_Série de tâches:_
(a) Pouvez-vous reproduire fidèlement le passage de la notice sur le P. Lefeuvre compris entre "Dans une lettre" et "août 1863 .", ces deux passages inclus ?
(b) Les affirmations suivantes concordent-elles avec la notice sur le P. Lefeuvre ? (i) Il entra au grand séminaire de Nantes en 1858. (ii) C'est la vie du B. Pierre Claver qui lui fit d'abord concevoir le dessein de devenir missionnaire des Noirs. (iii) Il était déjà diacre lorsqu'il entra au noviciat de Monsivry. Répondez par oui ou par non à chacune, en citant mot pour mot les termes décisifs de la notice.

LE P. Jean-Baptiste LEFEUVRE
Décédé à Port-Louis le 20 juillet 1893

B.G.TOME XVII p. 22

Né le 13 / 03 / 1837 à Pierric, Loire Inférieure, diocèse de Nantes (44) ; premiers vœux à Paris, le 23 / 08 / 1863 ; vœux perpétuels à Chevilly, le 23 / 08 / 1868 ; diacre à Nantes, le 21 / 12 / 1861 ; prêtre à Nantes, le 20 / 12 / 1862 ; Arrivé à Maurice, le 31 / 08 / 1864, il en repart pour Bordeaux, et revient en 1889 ; il meurt à St François Xavier Mu, le20 / 07 / 1893, âgé de 56 ans, après 30 ans de vie religieuse .

Jean-Baptiste Lefeuvre naquit à Pierric (Loire-Inférieure) le 13 mars 1837 . Ses études classiques terminées, il entra au grand séminaire de Nantes, en 1858 ; dès la première année, il conçut la pensée de se faire missionnaire des Noirs . Ce dessein lui était venu à la lecture de la vie du vénérable Père . En voyant les difficultés que notre saint fondateur avait rencontrées, les vertus qu'il avait pratiquées, il se sentit doucement et vivement attiré vers lui . Dans le même temps, il lut aussi la vie du B. Pierre Claver, ce qui acheva de le déterminer à se consacrer au salut des Nègres et pour cela à entrer dans notre Congrégation . Ses directeurs jugèrent à propos d'attendre encore pour éprouver sa vocation . Cependant, ses idées persistant, on lui accorda volontiers toute liberté de suivre ses attraits .

« Depuis trois ans que je suis au grand séminaire, écrivait-il dans sa lettre de demande, Ia pensée de me dévouer tout entier au salut des pauvres Noirs ne m'a pas quitté . Je suis à la fin de mon grand séminaire et le moment est venu pour moi de répondre à l'appel de Dieu . » (Lettre du 25 octobre 1861)

Dans une lettre au R. P. Frédéric Levavasseur, qu'il avait connu à Saint-Sulpice, le supérieur du grand séminaire de Nantes rendait de lui le témoignage suivant :

« Mon bon ami et Révérend Père, je vous féliciterais bien cordialement et votre pieuse Congrégation, si vous aviez beaucoup de sujets de la valeur et de la trempe de M. Lefeuvre . C'est un excellent sujet sous tous les rapports, sauf le défaut de prononciation dont il est affligé et qu'il combat avec une grande énergie ; cela ne l’empêchera certainement pas, d'ailleurs, d'exercer un ministère très précieux. (Lettre du 29 octobre 1861)

Entré déjà diacre au noviciat de Monsivry, le 15 août 1862, il y fut ordonné prêtre le 20 décembre suivant (1862) et y fit profession le 23 août 1863 .

_Données affichées:_

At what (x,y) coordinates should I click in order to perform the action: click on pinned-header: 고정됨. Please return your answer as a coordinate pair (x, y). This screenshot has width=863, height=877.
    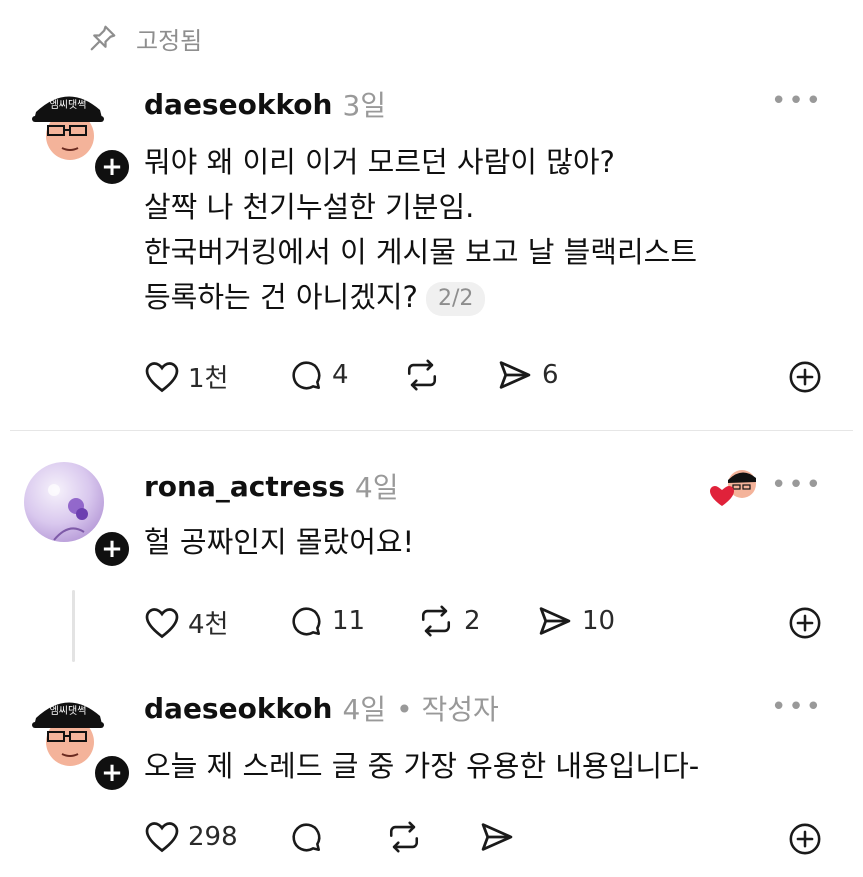
    Looking at the image, I should click on (145, 38).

_Réponses par tâche:_
(a)
Dans une lettre au R. P. Frédéric Levavasseur, qu'il avait connu à Saint-Sulpice, le supérieur du grand séminaire de Nantes rendait de lui le témoignage suivant :

« Mon bon ami et Révérend Père, je vous féliciterais bien cordialement et votre pieuse Congrégation, si vous aviez beaucoup de sujets de la valeur et de la trempe de M. Lefeuvre . C'est un excellent sujet sous tous les rapports, sauf le défaut de prononciation dont il est affligé et qu'il combat avec une grande énergie ; cela ne l’empêchera certainement pas, d'ailleurs, d'exercer un ministère très précieux. (Lettre du 29 octobre 1861)

Entré déjà diacre au noviciat de Monsivry, le 15 août 1862, il y fut ordonné prêtre le 20 décembre suivant (1862) et y fit profession le 23 août 1863 .

(b)
(i) Oui : « il entra au grand séminaire de Nantes, en 1858 ».
(ii) Non : « Ce dessein lui était venu à la lecture de la vie du vénérable Père ». La vie du B. Pierre Claver est seulement ce qui « acheva de le déterminer ».
(iii) Oui : « Entré déjà diacre au noviciat de Monsivry, le 15 août 1862 ».